What is required → Repeat all of the records below, line for line, changing nothing.

Item-finding records

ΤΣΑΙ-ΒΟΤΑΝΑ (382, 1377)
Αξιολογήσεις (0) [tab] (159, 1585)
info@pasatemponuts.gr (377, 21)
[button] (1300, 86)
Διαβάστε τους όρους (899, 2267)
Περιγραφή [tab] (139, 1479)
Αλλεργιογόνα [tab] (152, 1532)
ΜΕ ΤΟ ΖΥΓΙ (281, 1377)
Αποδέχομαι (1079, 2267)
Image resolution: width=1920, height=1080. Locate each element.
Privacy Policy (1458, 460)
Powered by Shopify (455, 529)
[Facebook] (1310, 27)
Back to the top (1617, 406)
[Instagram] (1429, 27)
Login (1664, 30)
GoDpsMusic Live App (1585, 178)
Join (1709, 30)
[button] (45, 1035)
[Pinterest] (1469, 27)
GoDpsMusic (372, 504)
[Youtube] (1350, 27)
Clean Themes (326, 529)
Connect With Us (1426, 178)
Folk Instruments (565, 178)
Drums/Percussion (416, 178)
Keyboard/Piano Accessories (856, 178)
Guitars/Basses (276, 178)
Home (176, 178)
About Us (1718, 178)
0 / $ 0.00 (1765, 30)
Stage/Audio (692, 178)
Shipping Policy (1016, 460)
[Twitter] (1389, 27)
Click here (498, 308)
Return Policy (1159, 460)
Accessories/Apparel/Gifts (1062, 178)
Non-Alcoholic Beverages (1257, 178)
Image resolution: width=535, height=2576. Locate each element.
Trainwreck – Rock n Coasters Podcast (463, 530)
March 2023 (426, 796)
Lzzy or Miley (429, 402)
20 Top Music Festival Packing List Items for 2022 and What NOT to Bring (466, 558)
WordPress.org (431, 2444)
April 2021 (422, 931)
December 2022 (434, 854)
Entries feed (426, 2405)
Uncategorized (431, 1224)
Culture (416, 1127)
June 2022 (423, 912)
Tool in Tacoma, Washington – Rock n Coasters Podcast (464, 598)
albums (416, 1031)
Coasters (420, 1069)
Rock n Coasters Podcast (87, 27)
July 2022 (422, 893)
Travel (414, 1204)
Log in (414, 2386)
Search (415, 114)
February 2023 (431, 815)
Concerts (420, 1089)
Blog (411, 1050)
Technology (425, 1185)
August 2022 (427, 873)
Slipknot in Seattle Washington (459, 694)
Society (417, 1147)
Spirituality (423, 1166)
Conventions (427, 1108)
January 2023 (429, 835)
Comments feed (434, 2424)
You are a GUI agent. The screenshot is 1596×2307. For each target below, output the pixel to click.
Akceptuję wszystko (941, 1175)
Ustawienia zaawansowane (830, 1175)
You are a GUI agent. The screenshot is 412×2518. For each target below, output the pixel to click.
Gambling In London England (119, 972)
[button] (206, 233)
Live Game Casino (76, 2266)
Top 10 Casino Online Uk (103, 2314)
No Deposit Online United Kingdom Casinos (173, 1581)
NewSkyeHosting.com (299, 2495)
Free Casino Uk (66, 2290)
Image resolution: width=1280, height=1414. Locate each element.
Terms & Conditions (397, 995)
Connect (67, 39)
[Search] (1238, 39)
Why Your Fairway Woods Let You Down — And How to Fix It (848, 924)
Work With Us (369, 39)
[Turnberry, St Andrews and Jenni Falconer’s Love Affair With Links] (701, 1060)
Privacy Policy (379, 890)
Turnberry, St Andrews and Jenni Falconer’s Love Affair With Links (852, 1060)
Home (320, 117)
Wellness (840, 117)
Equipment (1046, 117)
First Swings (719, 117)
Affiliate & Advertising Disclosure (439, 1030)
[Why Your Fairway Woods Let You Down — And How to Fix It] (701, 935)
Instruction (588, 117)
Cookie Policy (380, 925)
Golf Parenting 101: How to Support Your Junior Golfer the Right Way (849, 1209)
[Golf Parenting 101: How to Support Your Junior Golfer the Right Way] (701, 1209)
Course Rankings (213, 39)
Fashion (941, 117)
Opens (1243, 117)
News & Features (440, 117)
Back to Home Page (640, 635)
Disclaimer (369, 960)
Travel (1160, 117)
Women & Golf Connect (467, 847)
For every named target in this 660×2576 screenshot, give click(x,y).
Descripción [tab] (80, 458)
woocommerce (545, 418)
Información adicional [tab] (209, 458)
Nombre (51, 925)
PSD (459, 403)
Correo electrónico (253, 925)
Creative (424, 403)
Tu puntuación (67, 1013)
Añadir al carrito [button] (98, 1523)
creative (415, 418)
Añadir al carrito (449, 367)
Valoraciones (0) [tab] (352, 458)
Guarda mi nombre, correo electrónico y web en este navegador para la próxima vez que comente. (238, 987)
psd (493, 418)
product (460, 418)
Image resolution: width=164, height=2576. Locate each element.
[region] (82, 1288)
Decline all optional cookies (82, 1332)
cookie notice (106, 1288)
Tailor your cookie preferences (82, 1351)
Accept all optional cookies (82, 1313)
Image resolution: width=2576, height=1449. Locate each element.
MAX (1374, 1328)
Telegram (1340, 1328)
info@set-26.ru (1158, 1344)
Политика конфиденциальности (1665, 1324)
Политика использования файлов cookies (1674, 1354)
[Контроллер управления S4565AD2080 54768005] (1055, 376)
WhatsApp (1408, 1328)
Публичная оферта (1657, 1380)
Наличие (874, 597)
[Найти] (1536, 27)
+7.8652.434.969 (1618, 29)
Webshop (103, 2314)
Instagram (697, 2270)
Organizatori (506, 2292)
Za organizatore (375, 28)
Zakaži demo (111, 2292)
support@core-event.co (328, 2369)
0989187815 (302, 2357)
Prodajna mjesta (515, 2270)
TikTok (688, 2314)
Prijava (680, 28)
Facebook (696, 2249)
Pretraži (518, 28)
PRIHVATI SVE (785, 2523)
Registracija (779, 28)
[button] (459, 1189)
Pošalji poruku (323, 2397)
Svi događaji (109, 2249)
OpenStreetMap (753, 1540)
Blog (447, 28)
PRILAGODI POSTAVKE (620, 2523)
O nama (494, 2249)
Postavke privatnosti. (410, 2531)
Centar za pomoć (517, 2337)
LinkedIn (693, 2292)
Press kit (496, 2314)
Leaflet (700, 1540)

Answer to the problem →
ΤΣΑΙ-ΒΟΤΑΝΑ (382, 1377)
Αξιολογήσεις (0) [tab] (159, 1585)
info@pasatemponuts.gr (377, 21)
[button] (1300, 86)
Διαβάστε τους όρους (899, 2267)
Περιγραφή [tab] (139, 1479)
Αλλεργιογόνα [tab] (152, 1532)
ΜΕ ΤΟ ΖΥΓΙ (281, 1377)
Αποδέχομαι (1079, 2267)
Image resolution: width=1920, height=1080. Locate each element.
Privacy Policy (1458, 460)
Powered by Shopify (455, 529)
[Facebook] (1310, 27)
Back to the top (1617, 406)
[Instagram] (1429, 27)
Login (1664, 30)
GoDpsMusic Live App (1585, 178)
Join (1709, 30)
[button] (45, 1035)
[Pinterest] (1469, 27)
GoDpsMusic (372, 504)
[Youtube] (1350, 27)
Clean Themes (326, 529)
Connect With Us (1426, 178)
Folk Instruments (565, 178)
Drums/Percussion (416, 178)
Keyboard/Piano Accessories (856, 178)
Guitars/Basses (276, 178)
Home (176, 178)
About Us (1718, 178)
0 / $ 0.00 (1765, 30)
Stage/Audio (692, 178)
Shipping Policy (1016, 460)
[Twitter] (1389, 27)
Click here (498, 308)
Return Policy (1159, 460)
Accessories/Apparel/Gifts (1062, 178)
Non-Alcoholic Beverages (1257, 178)
Image resolution: width=535, height=2576. Locate each element.
Trainwreck – Rock n Coasters Podcast (463, 530)
March 2023 (426, 796)
Lzzy or Miley (429, 402)
20 Top Music Festival Packing List Items for 2022 and What NOT to Bring (466, 558)
WordPress.org (431, 2444)
April 2021 (422, 931)
December 2022 (434, 854)
Entries feed (426, 2405)
Uncategorized (431, 1224)
Culture (416, 1127)
June 2022 (423, 912)
Tool in Tacoma, Washington – Rock n Coasters Podcast (464, 598)
albums (416, 1031)
Coasters (420, 1069)
Rock n Coasters Podcast (87, 27)
July 2022 (422, 893)
Travel (414, 1204)
Log in (414, 2386)
Search (415, 114)
February 2023 (431, 815)
Concerts (420, 1089)
Blog (411, 1050)
Technology (425, 1185)
August 2022 (427, 873)
Slipknot in Seattle Washington (459, 694)
Society (417, 1147)
Spirituality (423, 1166)
Conventions (427, 1108)
January 2023 (429, 835)
Comments feed (434, 2424)
You are a GUI agent. The screenshot is 1596×2307. For each target below, output the pixel to click.
Akceptuję wszystko (941, 1175)
Ustawienia zaawansowane (830, 1175)
You are a GUI agent. The screenshot is 412×2518. For each target below, output the pixel to click.
Gambling In London England (119, 972)
[button] (206, 233)
Live Game Casino (76, 2266)
Top 10 Casino Online Uk (103, 2314)
No Deposit Online United Kingdom Casinos (173, 1581)
NewSkyeHosting.com (299, 2495)
Free Casino Uk (66, 2290)
Image resolution: width=1280, height=1414. Locate each element.
Terms & Conditions (397, 995)
Connect (67, 39)
[Search] (1238, 39)
Why Your Fairway Woods Let You Down — And How to Fix It (848, 924)
Work With Us (369, 39)
[Turnberry, St Andrews and Jenni Falconer’s Love Affair With Links] (701, 1060)
Privacy Policy (379, 890)
Turnberry, St Andrews and Jenni Falconer’s Love Affair With Links (852, 1060)
Home (320, 117)
Wellness (840, 117)
Equipment (1046, 117)
First Swings (719, 117)
Affiliate & Advertising Disclosure (439, 1030)
[Why Your Fairway Woods Let You Down — And How to Fix It] (701, 935)
Instruction (588, 117)
Cookie Policy (380, 925)
Golf Parenting 101: How to Support Your Junior Golfer the Right Way (849, 1209)
[Golf Parenting 101: How to Support Your Junior Golfer the Right Way] (701, 1209)
Course Rankings (213, 39)
Fashion (941, 117)
Opens (1243, 117)
News & Features (440, 117)
Back to Home Page (640, 635)
Disclaimer (369, 960)
Travel (1160, 117)
Women & Golf Connect (467, 847)
For every named target in this 660×2576 screenshot, give click(x,y).
Descripción [tab] (80, 458)
woocommerce (545, 418)
Información adicional [tab] (209, 458)
Nombre (51, 925)
PSD (459, 403)
Correo electrónico (253, 925)
Creative (424, 403)
Tu puntuación (67, 1013)
Añadir al carrito [button] (98, 1523)
creative (415, 418)
Añadir al carrito (449, 367)
Valoraciones (0) [tab] (352, 458)
Guarda mi nombre, correo electrónico y web en este navegador para la próxima vez que comente. (238, 987)
psd (493, 418)
product (460, 418)
Image resolution: width=164, height=2576. Locate each element.
[region] (82, 1288)
Decline all optional cookies (82, 1332)
cookie notice (106, 1288)
Tailor your cookie preferences (82, 1351)
Accept all optional cookies (82, 1313)
Image resolution: width=2576, height=1449. Locate each element.
MAX (1374, 1328)
Telegram (1340, 1328)
info@set-26.ru (1158, 1344)
Политика конфиденциальности (1665, 1324)
Политика использования файлов cookies (1674, 1354)
[Контроллер управления S4565AD2080 54768005] (1055, 376)
WhatsApp (1408, 1328)
Публичная оферта (1657, 1380)
Наличие (874, 597)
[Найти] (1536, 27)
+7.8652.434.969 (1618, 29)
Webshop (103, 2314)
Instagram (697, 2270)
Organizatori (506, 2292)
Za organizatore (375, 28)
Zakaži demo (111, 2292)
support@core-event.co (328, 2369)
0989187815 (302, 2357)
Prodajna mjesta (515, 2270)
TikTok (688, 2314)
Prijava (680, 28)
Facebook (696, 2249)
Pretraži (518, 28)
PRIHVATI SVE (785, 2523)
Registracija (779, 28)
[button] (459, 1189)
Pošalji poruku (323, 2397)
Svi događaji (109, 2249)
OpenStreetMap (753, 1540)
Blog (447, 28)
PRILAGODI POSTAVKE (620, 2523)
O nama (494, 2249)
Postavke privatnosti. (410, 2531)
Centar za pomoć (517, 2337)
LinkedIn (693, 2292)
Press kit (496, 2314)
Leaflet (700, 1540)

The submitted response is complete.